May 18th, 2008 at 4:44 AM
the dragonfly Says:
I’ve been feeling a bit homesick lately too (from the States, live in Germany). I’ve never really been homesick before, but because my husband is in Iraq…I miss my family. And I miss the Lake…I grew up not far from Lake Michigan and spent lots of time there.
It’s funny how reading about you and your home makes me think of my home.
May 18th, 2008 at 8:04 AM
Amber Says:
I feel the same way: live in Canada, emigrated from the UK via New Zealand. You just have to hear from your other life sometimes. (thought it worked the other way too – in NZ, had to hear Canadian radio). Sometimes I think you always miss what you can’t have, and the more places you live, the more there is to miss. Sighs.
Oh, and I agree – they need to know ‘back home’ that the Oz YALit bandwagon is well and truly unstoppable over here. A few years ago, I felt like a one-woman promotional show, feverishly pushing Jaclyn Moriarty and Nick Earls etc while the Canucks looked at me as if I were a deranged loon. These days they get it, and you are all so tres tres big over here. Hurrah!

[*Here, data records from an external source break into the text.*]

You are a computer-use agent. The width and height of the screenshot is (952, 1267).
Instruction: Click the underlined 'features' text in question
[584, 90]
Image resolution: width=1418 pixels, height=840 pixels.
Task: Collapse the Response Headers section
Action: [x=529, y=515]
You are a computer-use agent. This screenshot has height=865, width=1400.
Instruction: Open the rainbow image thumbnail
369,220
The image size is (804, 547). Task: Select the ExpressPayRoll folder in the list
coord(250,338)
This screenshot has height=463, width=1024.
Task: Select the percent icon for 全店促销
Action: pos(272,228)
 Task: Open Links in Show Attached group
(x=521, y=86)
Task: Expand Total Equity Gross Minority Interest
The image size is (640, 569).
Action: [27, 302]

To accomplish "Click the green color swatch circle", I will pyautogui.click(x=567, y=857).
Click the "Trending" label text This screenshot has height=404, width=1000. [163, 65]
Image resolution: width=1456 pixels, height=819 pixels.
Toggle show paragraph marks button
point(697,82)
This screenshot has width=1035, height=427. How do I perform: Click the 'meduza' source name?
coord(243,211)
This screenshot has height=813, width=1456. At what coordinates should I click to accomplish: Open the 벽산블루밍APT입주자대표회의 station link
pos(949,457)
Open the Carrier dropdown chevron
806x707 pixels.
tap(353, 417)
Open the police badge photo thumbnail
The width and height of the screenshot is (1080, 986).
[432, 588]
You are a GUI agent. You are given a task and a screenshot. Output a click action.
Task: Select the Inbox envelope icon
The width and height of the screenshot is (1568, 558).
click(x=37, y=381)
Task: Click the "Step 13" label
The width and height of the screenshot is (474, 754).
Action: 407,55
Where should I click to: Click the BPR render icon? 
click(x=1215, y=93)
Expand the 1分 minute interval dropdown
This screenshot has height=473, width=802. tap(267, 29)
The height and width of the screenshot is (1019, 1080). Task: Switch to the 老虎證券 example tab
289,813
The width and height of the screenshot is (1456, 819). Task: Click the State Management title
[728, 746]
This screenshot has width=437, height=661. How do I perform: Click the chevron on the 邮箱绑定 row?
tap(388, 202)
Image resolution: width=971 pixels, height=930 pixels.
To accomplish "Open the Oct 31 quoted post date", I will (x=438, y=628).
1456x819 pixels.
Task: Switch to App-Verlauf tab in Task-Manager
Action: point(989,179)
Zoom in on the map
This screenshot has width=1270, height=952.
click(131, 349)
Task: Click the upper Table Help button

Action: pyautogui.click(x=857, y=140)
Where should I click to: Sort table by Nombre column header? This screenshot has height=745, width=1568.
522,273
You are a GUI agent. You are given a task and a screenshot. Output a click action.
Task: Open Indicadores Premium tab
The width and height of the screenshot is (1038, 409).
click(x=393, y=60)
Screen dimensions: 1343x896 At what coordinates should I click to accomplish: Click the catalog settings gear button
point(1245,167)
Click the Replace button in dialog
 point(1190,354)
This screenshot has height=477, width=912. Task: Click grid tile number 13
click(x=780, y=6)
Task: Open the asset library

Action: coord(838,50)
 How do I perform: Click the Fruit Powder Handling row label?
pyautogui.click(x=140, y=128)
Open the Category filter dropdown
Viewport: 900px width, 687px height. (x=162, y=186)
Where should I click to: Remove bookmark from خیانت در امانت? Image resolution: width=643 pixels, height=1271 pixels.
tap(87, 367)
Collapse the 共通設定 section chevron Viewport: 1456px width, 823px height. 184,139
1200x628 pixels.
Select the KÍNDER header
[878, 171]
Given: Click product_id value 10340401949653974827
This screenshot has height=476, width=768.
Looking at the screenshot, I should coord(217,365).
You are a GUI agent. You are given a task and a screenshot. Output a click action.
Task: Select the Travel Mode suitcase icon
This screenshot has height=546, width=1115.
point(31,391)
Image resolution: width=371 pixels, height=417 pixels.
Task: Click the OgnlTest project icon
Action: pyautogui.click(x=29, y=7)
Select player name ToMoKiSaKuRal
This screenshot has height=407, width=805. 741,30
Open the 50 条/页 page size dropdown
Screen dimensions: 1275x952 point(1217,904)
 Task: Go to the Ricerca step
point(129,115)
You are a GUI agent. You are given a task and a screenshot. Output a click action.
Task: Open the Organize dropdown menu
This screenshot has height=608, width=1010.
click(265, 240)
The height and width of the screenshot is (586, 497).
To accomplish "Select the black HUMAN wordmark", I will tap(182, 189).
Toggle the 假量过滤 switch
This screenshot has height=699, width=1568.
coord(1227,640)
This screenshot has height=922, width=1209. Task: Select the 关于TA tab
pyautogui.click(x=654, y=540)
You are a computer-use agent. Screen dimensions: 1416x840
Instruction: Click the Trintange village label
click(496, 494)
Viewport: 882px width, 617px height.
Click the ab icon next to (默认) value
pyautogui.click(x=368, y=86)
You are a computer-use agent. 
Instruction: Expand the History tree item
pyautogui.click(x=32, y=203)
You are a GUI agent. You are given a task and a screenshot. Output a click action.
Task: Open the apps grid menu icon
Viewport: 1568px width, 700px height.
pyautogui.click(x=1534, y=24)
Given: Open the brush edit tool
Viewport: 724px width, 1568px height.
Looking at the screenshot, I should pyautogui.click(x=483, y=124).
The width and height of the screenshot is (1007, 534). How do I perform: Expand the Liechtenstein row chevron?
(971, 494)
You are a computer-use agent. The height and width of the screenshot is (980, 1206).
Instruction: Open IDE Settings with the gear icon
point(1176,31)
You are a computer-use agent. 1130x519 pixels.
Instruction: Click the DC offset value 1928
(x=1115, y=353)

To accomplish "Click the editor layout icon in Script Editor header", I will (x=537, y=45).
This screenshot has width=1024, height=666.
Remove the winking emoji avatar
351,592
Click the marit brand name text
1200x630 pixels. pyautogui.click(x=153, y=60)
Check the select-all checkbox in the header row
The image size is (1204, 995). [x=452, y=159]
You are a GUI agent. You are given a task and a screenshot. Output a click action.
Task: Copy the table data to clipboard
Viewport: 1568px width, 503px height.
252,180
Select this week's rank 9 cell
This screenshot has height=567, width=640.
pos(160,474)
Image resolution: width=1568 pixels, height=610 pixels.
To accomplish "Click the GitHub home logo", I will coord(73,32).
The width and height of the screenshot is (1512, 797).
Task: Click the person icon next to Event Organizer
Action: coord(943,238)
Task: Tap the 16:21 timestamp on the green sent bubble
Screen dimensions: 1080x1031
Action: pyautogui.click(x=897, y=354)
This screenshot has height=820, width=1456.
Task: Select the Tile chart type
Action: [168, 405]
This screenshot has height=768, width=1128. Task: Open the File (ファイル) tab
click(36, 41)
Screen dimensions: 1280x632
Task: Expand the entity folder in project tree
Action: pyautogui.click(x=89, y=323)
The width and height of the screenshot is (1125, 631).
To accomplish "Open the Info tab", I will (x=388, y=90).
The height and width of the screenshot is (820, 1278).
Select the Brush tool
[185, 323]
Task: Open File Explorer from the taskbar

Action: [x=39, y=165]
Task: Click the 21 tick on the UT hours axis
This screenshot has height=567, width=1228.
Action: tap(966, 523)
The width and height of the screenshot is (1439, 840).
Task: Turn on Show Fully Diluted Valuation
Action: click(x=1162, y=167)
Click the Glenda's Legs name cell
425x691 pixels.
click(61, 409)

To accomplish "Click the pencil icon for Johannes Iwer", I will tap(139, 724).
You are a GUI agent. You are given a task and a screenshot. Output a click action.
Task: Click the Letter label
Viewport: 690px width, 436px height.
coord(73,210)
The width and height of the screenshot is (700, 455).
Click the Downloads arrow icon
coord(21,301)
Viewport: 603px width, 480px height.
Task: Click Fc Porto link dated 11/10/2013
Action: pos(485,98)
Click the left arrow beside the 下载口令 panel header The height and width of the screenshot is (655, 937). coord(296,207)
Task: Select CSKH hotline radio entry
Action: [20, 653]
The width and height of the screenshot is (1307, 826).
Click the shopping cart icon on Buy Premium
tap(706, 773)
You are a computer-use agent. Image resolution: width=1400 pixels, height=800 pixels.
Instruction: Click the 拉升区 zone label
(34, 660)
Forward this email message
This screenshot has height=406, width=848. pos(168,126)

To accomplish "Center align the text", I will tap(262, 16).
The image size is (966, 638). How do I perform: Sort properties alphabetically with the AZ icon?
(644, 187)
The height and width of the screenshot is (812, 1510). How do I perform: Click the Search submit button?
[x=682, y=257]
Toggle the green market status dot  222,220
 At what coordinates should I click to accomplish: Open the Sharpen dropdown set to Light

May 18th, 2008 at 10:49 AM
genevieve Says:
Oh, cool. Thanks for sharing the love. I’ll enjoy that too.
May 19th, 2008 at 8:15 AM
Garth Nix Says:
Did you know the copyright in “Five Bells” is for sale? Probably not a good investment, though there might be a market for tea towels, mugs etc, in addition to the odd reprint here and there. It’s one of my favourite poems, too.
May 20th, 2008 at 2:01 AM
Garth Nix Says:
I think your spam eater scoffed down this comment when I made it earlier, because I included the URL to the story — the Sydney Morning Herald reported that Slessor’s heir is planning to sell the copyright in “Five Bells” to support an animal rights shelter. He hopes an ad agency or someone similar will buy the copyright, which has around 30 years left to run (out of the 70 post Slessor’s death).
It’s one of my favourite poems too. There was a very good play adapted from Slessor’s DARLINGHURST NIGHTS collection, which included this poem and the story behind it (about a friend who fell or jumped from a Sydney ferry and drowned).
May 20th, 2008 at 7:38 AM
fifi Says:
Five Bells articulated my harbour, when I was a sixteen year old schoolgirl, and I think of the words and their sound whenever I cross it.
Especially at night.
May 23rd, 2008 at 2:54 AM
Sheryl Gwyther Says:
It’s one of my very favourite poems, too, Justine. And reading it just now has touched my heart again.
Re ‘The Book Show’ we all need to email the ABC furiously, and get more YA and junior fiction writers and books on the show. There’s not enough exposure to this area anywhere – at least Saturday’s Courier Mail has a page devoted to children/YA books. I wrote to the Australian’s Review editor re this lack but he wasn’t all that forthcoming. Grrr. Cheers from a very rainy Brisbane.